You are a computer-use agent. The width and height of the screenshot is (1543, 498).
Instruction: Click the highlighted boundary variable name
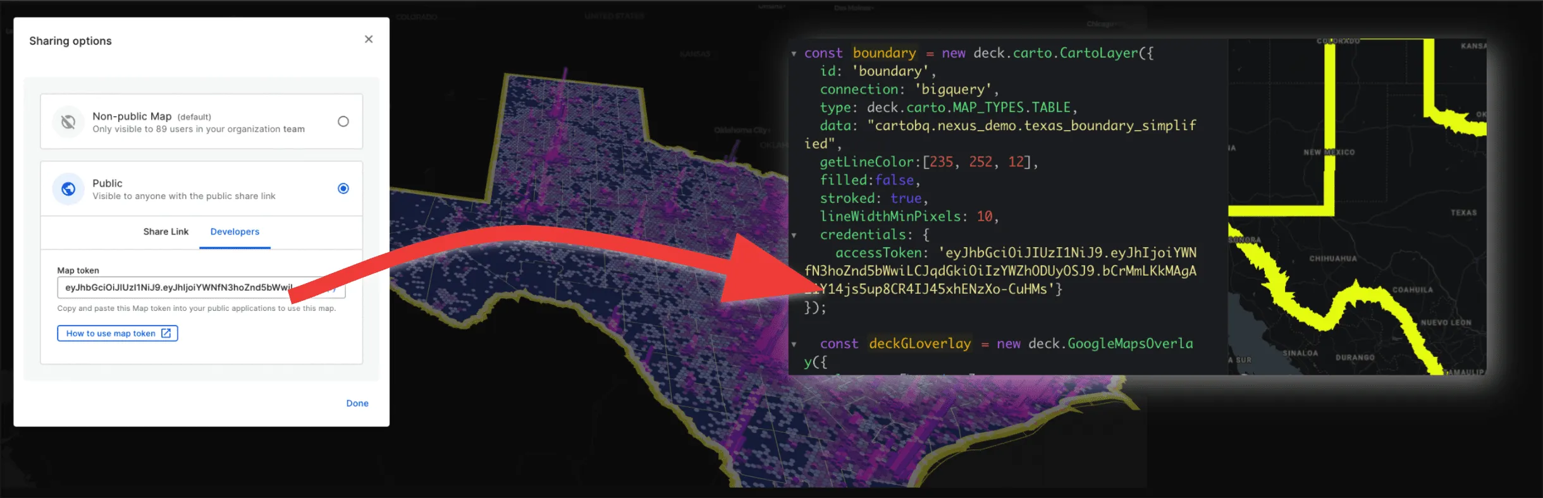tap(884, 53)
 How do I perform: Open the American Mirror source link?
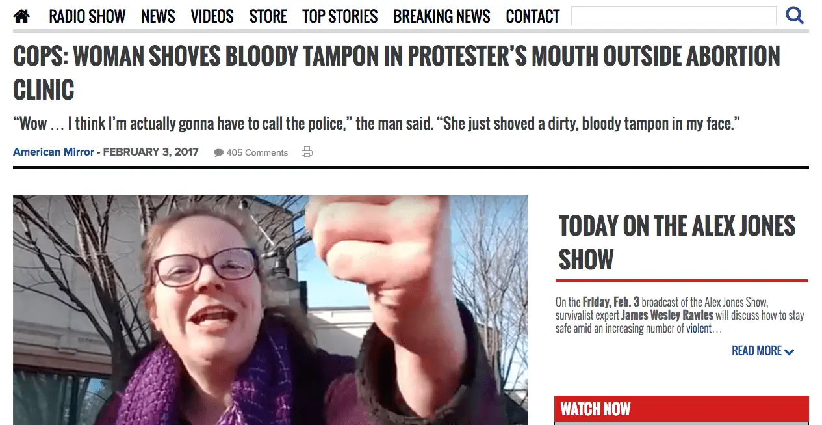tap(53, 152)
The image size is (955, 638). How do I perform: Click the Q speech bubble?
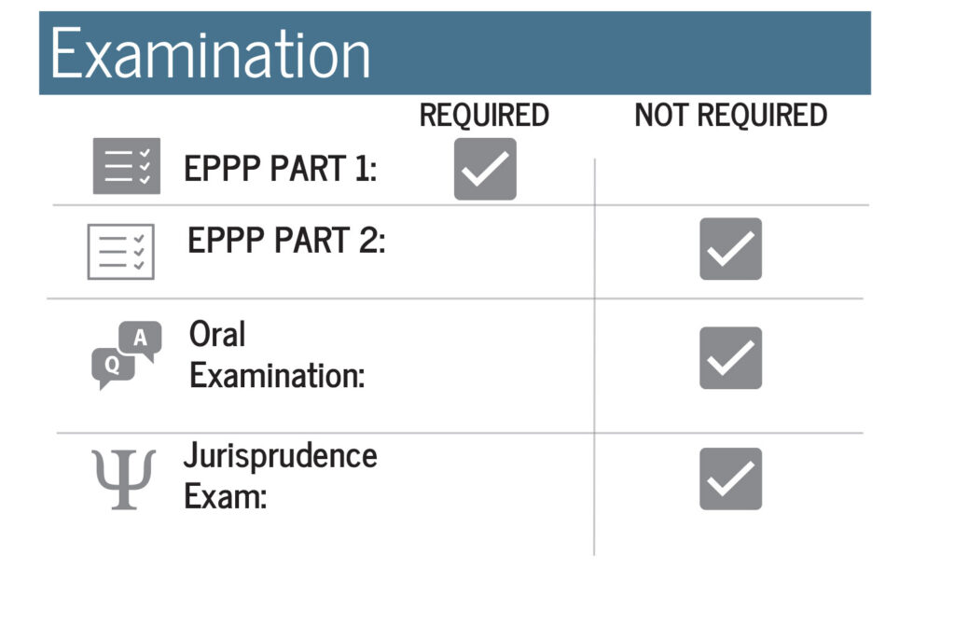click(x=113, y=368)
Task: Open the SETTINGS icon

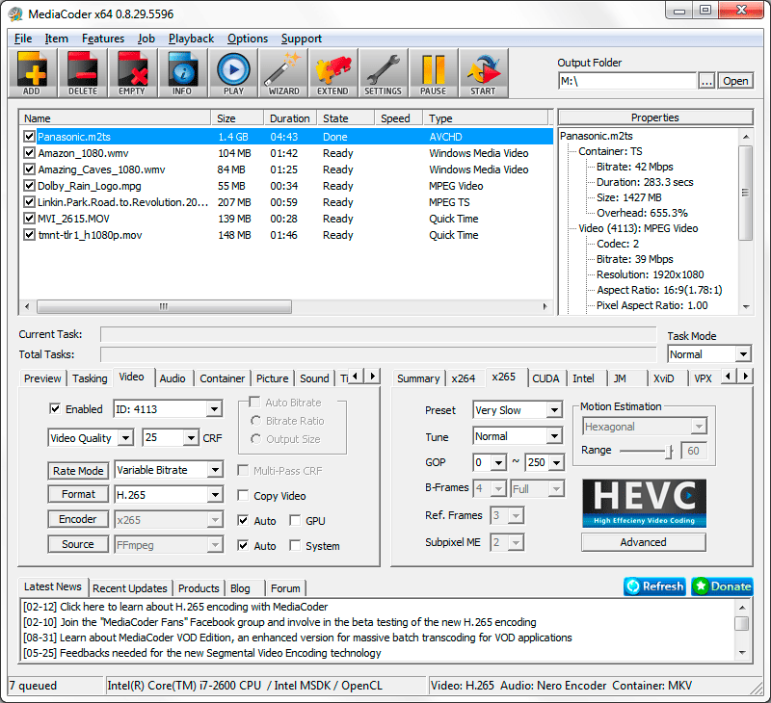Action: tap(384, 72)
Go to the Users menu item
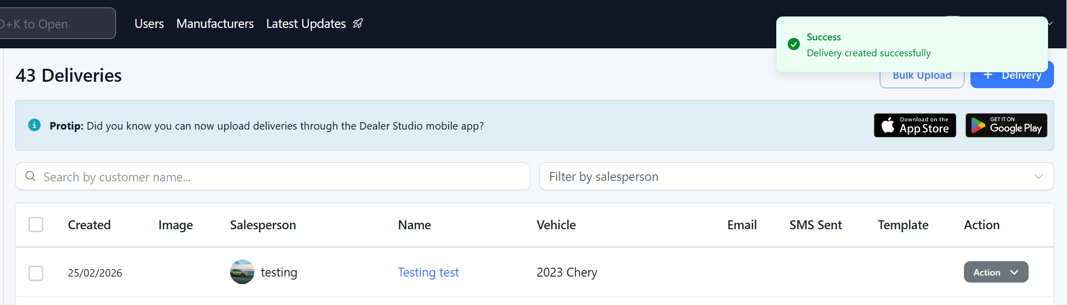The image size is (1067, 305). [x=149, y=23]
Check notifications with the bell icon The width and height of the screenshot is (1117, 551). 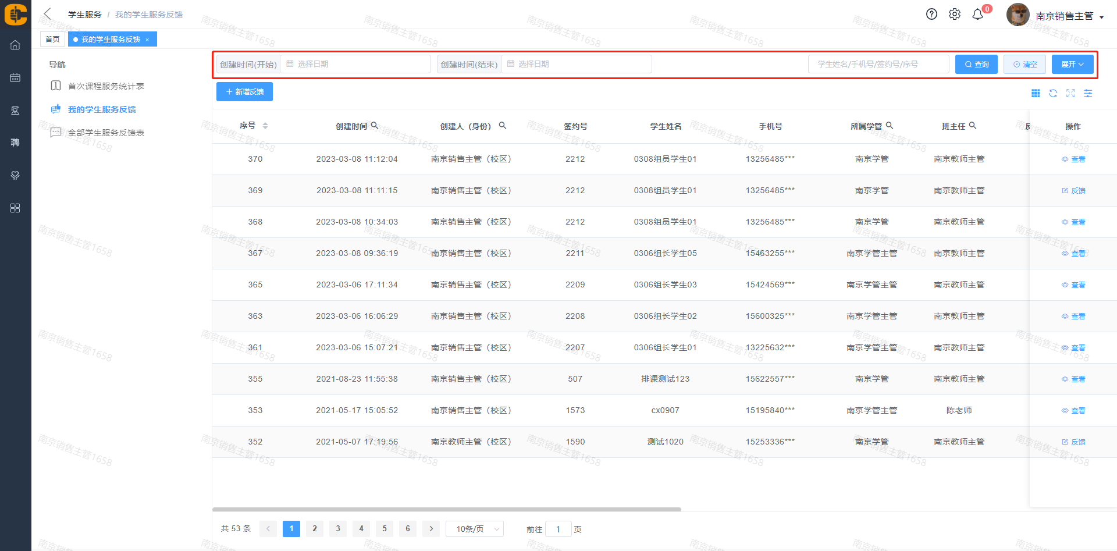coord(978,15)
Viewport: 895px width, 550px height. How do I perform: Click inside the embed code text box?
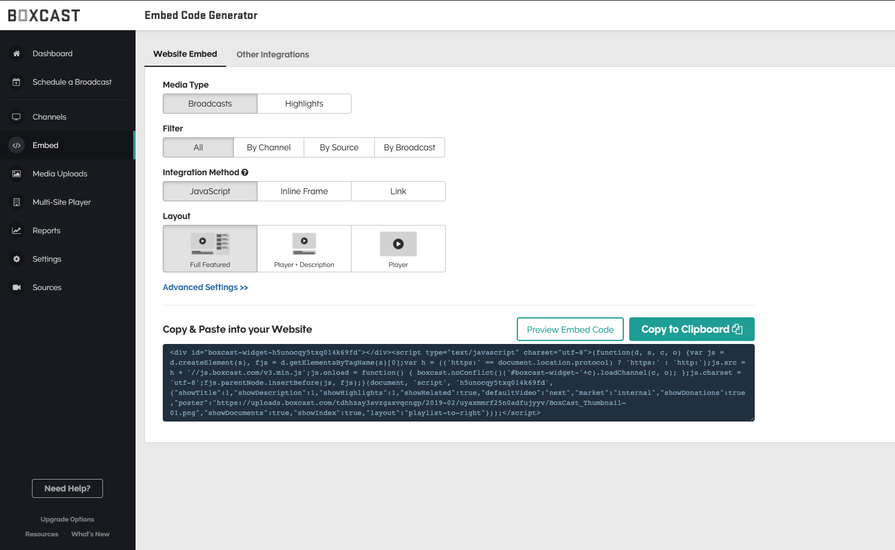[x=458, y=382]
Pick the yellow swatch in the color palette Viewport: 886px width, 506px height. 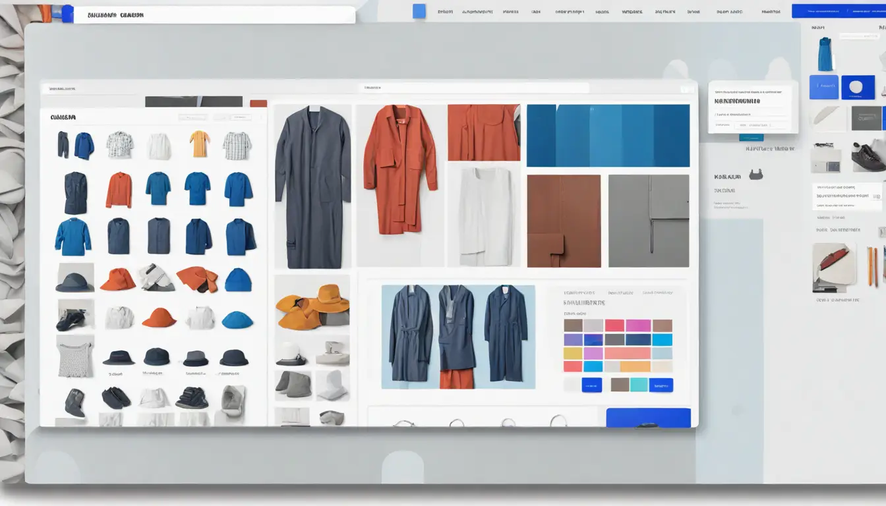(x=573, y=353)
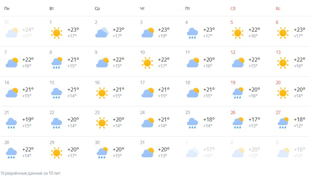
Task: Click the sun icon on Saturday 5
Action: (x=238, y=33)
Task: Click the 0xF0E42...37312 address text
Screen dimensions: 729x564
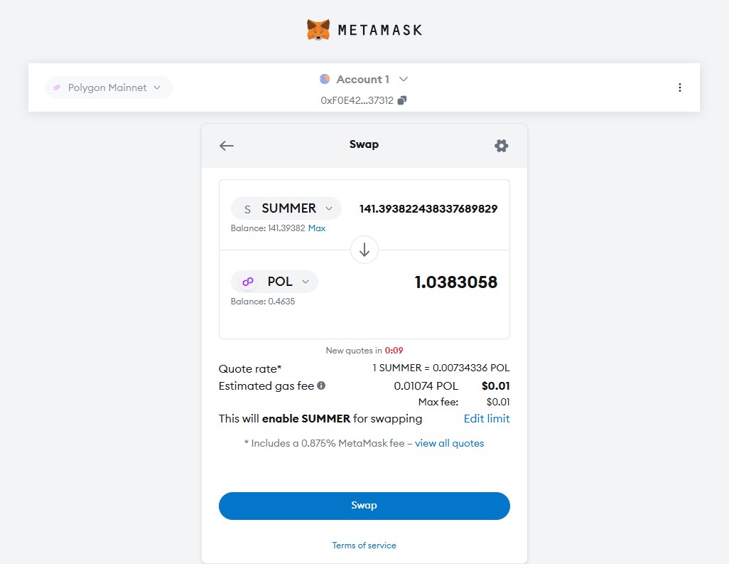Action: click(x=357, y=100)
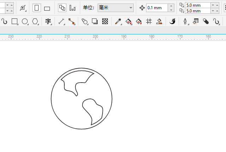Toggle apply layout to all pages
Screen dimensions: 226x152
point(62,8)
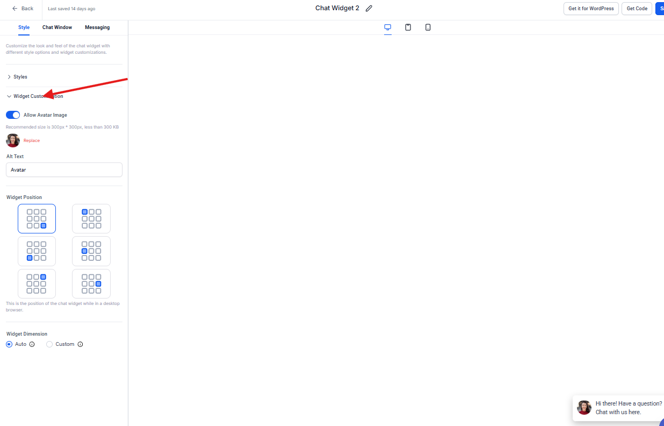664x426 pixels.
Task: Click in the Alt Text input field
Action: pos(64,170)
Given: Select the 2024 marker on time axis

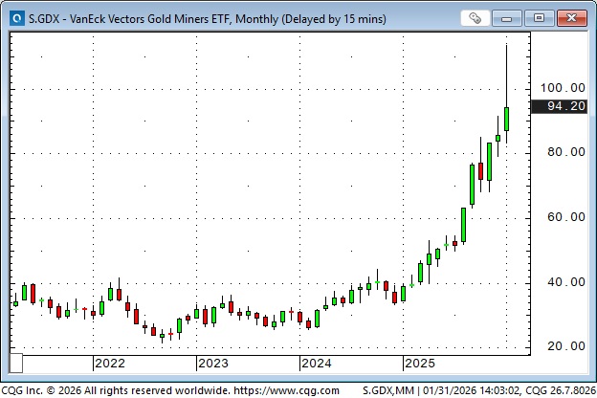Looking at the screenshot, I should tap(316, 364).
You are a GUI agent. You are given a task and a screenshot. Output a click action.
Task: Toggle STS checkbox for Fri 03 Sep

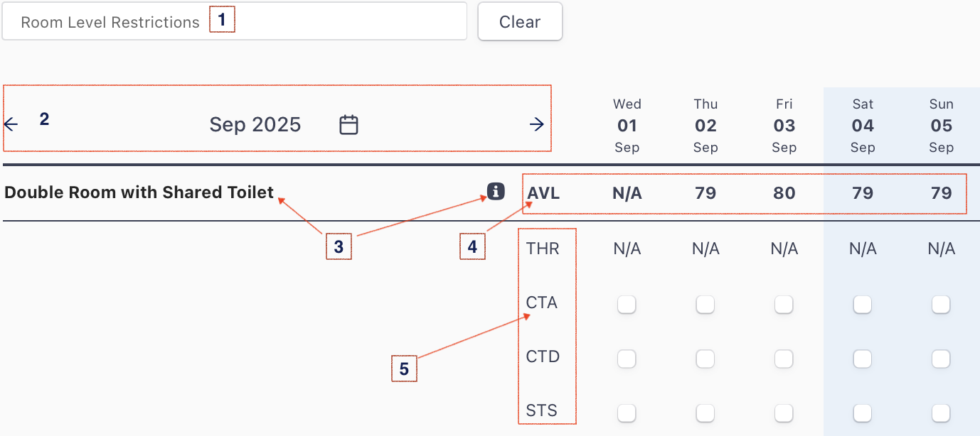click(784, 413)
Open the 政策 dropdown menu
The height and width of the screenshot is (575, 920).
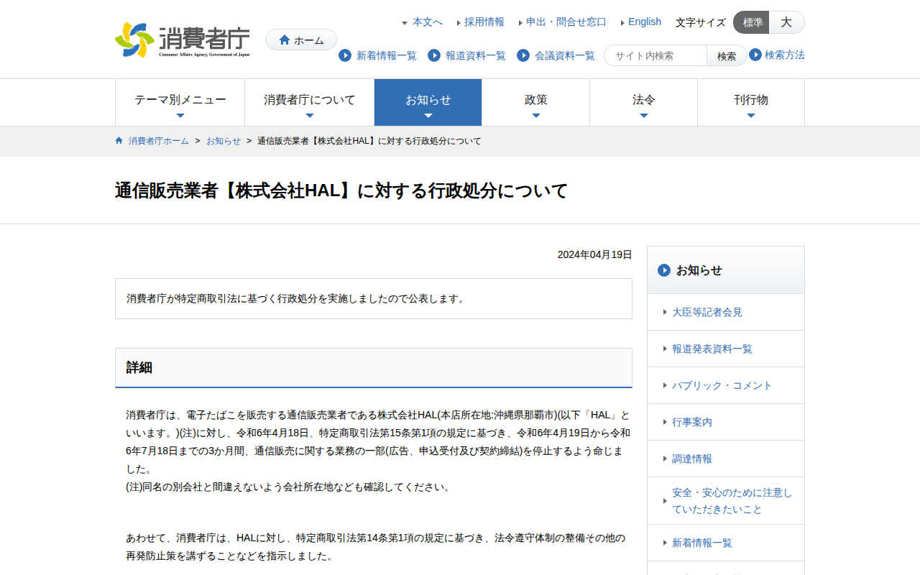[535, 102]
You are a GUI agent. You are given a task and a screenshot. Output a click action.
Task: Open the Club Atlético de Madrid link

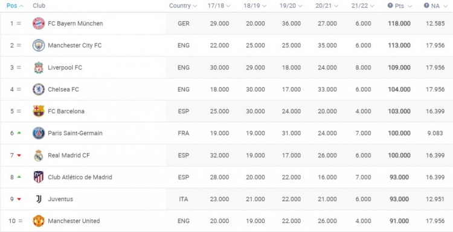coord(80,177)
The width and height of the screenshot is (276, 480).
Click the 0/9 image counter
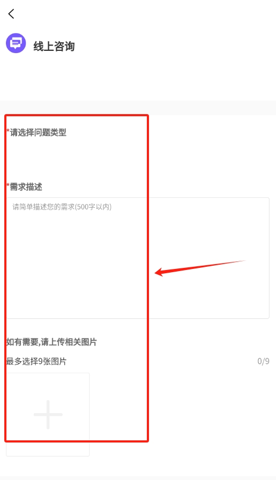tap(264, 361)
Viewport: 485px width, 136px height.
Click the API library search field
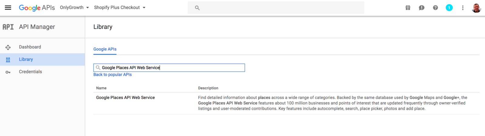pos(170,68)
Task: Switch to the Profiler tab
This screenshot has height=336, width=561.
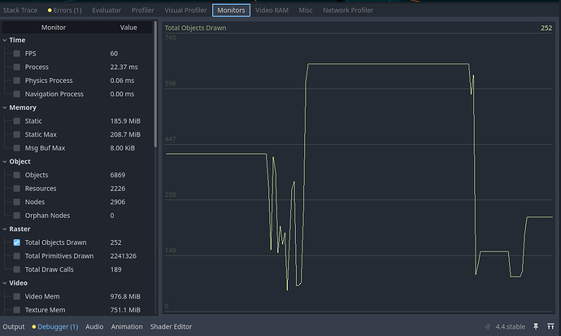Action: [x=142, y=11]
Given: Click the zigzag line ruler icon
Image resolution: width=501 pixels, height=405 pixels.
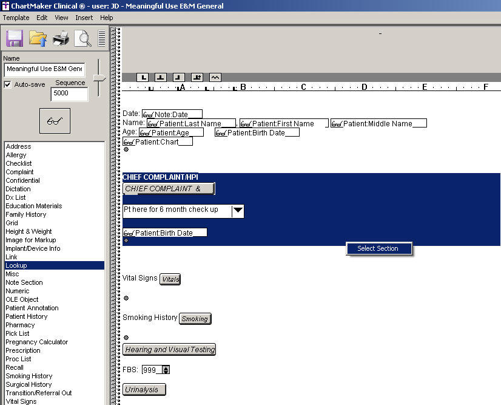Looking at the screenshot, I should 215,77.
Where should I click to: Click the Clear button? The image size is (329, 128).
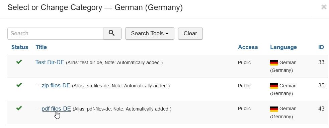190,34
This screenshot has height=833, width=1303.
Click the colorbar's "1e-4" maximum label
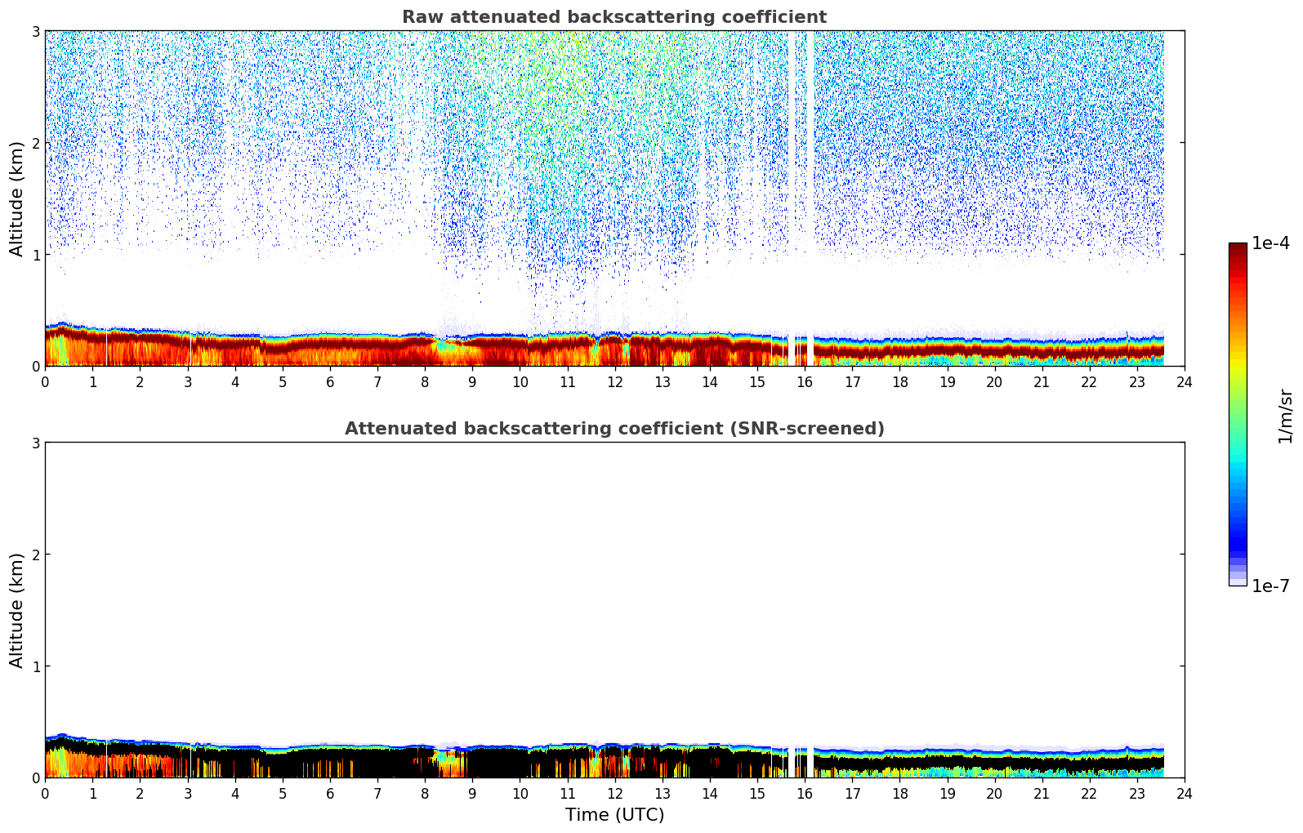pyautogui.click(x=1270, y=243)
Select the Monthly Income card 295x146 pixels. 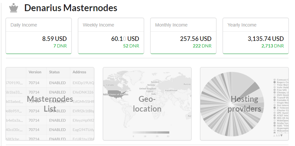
--*--
Exercise instructions -> Reproduce exactly, with every picture left out, the lines from the one that contains "Where should I" to the final line of the records above.

Result of this task ->
Where should I click to: Click the Clear button? The image size is (329, 128).
190,34
This screenshot has height=833, width=1303.
Click the colorbar's "1e-4" maximum label
pyautogui.click(x=1270, y=243)
Select the Monthly Income card 295x146 pixels. 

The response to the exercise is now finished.